▸ **Auszug aus Quelle**:
►

Vom kläglichen Restsonntag

Eike Christian Hirsch – „Ist das Deutsch oder kann das weg?“

von Frank Becker

Vom kläglichen Restsonntag
 
… und geschliffenen Freiheitsrechten
 
Eike Christian Hirsch gehört seit Jahrzehnten zu den eloquentesten Beobachtern der deutschen Sprachverwilderung. Seit er 1976 erstmals mit „Deutsch für Besserwisser“ darauf aufmerksam gemacht hat, wie rücksichtslos, je dumm man hierzulande mit der Muttersprache umgeht, sind seine Beiträge zum Thema unverzichtbar.
Mit seinem nun schon in 4. Auflage vorliegenden jüngsten Buch „Ist das Deutsch oder kann das weg?“ geht er in knappen, jedoch aussagekräftigen Kapiteln mit dem „neuen Deutsch“ ins Gericht, das ohne Rücksicht auf Sinn und Verstand der Sprache der Dichter und Denker neue Vokabeln, Formulierungen und Begriffe aufzwingt, deren Qualität oder Nutzen sich beim besten Willen nicht erschließt. Superlative überbieten sich, Wendungen werden zu sinnfreien leeren Hüllen, sprachliche Behauptungen werden aufgestellt, denen jeder Beweis fehlt und sinnverändernder Satzbau überrollt, weil er so attraktiv erscheint, jede Logik. Das trifft die tägliche Konversation ebenso wie Reden und Ansprachen und vor allem die Sprache von Presse, Nachrichtensendungen und, ganz schrecklich, Werbung. Woran liegt das wohl? Ganz einfach daran, daß Menschen, die mit ihrer/unserer Sprache ohnehin nichts anzufangen wissen, sehr oft glauben, durch solche Neuschöpfungen Intelligenz vortäuschen zu können. Doch das funktioniert nicht. Tumb bleibt eben tumb.
 
„Statt «daher» sagen wir heute «von daher» und statt «Regeln» «Regularien», damit alles ein klein wenig pompöser klingt, aber das ist ja letztlich, nein, «letztendlich» egal. Was aber sollen wir von einem «Gipfeltreffen nachwachsender Rohstoff-Experten» oder von «Spezialisten für freilaufende Eier» halten?“, fragt der Verlag im Klappentext und weiter: „Was bitte ist ein «Mega Preis»? Ist der riesig? Und was kann eigentlich «eine Kanzlerin, die Krise kann»?

◄

▸ **Inhalt des Datensatzes**:
►

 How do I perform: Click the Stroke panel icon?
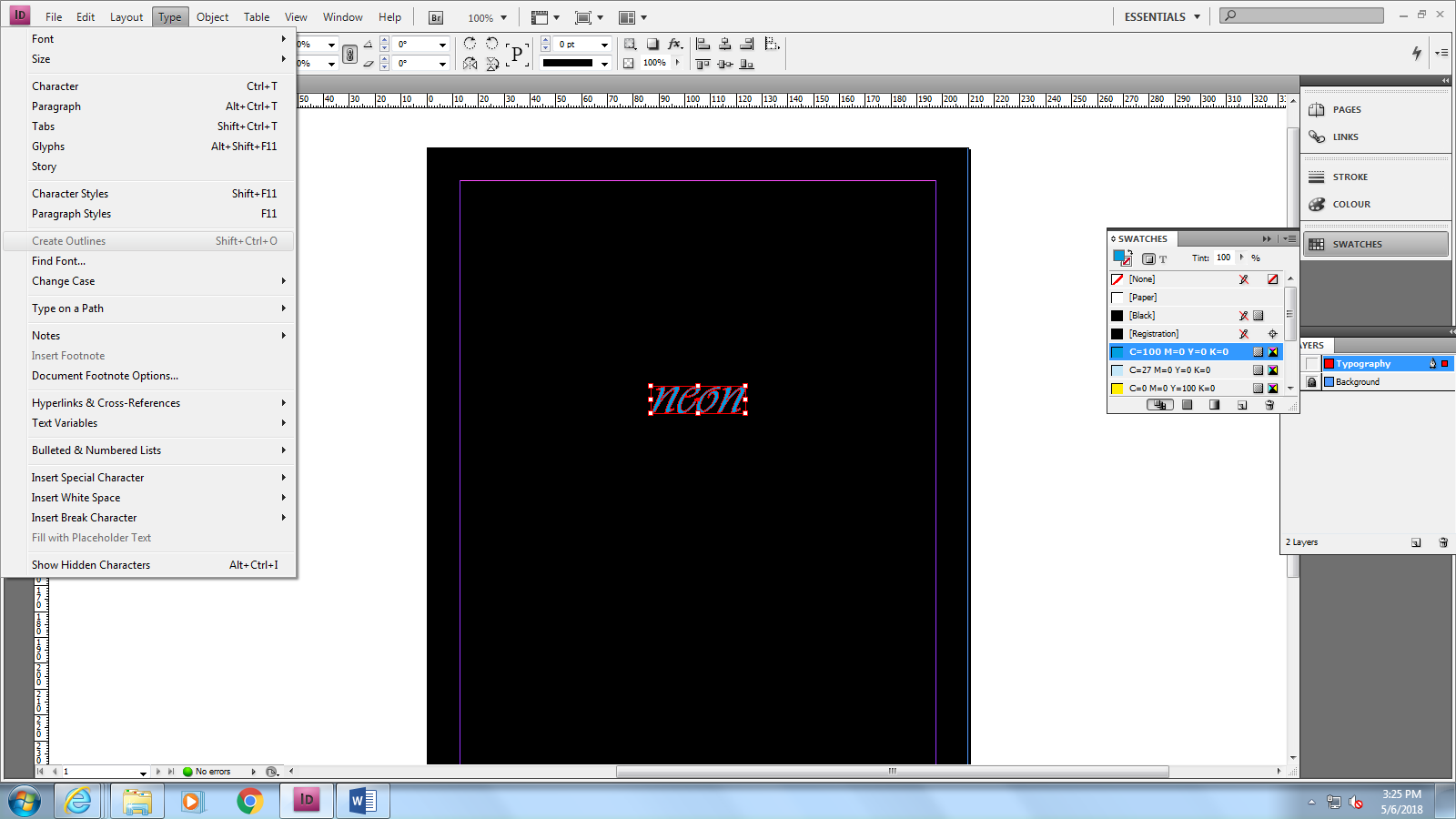coord(1317,176)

◄

▸ **Zu erledigende Aufgaben**:
• A. Zählen Sie alle Bereiche des Sprachgebrauchs auf, die laut dem Satz „Das trifft die tägliche Konversation …“ in der Buchbesprechung betroffen sind.
• B. Fassen Sie den Absatz der Buchbesprechung, der mit „Mit seinem nun schon in 4. Auflage“ beginnt, als Stichpunktliste zusammen und behalten Sie die wesentlichen Fakten bei.

▸ **Ausgearbeitete Lösungen**:
• A.
- die tägliche Konversation
- Reden
- Ansprachen
- die Sprache der Presse
- Nachrichtensendungen
- Werbung

• B.
- Hirschs jüngstes Buch „Ist das Deutsch oder kann das weg?“ liegt bereits in 4. Auflage vor.
- In knappen, aussagekräftigen Kapiteln geht er mit dem „neuen Deutsch“ ins Gericht, das der Sprache neue Vokabeln, Formulierungen und Begriffe ohne erkennbare Qualität oder erkennbaren Nutzen aufzwingt.
- Merkmale dieses Sprachgebrauchs sind:
  - Superlative, die sich gegenseitig überbieten
  - Wendungen, die zu sinnfreien Hüllen werden
  - sprachliche Behauptungen ohne Beweis
  - sinnverändernder Satzbau, der jede Logik überrollt
- Das betrifft den Alltag, Reden und Ansprachen, vor allem aber Presse, Nachrichtensendungen und Werbung.
- Als Ursache wird genannt, dass Menschen, die mit der Sprache nichts anzufangen wissen, mit solchen Neuschöpfungen Intelligenz vortäuschen wollen. Das funktioniert nicht.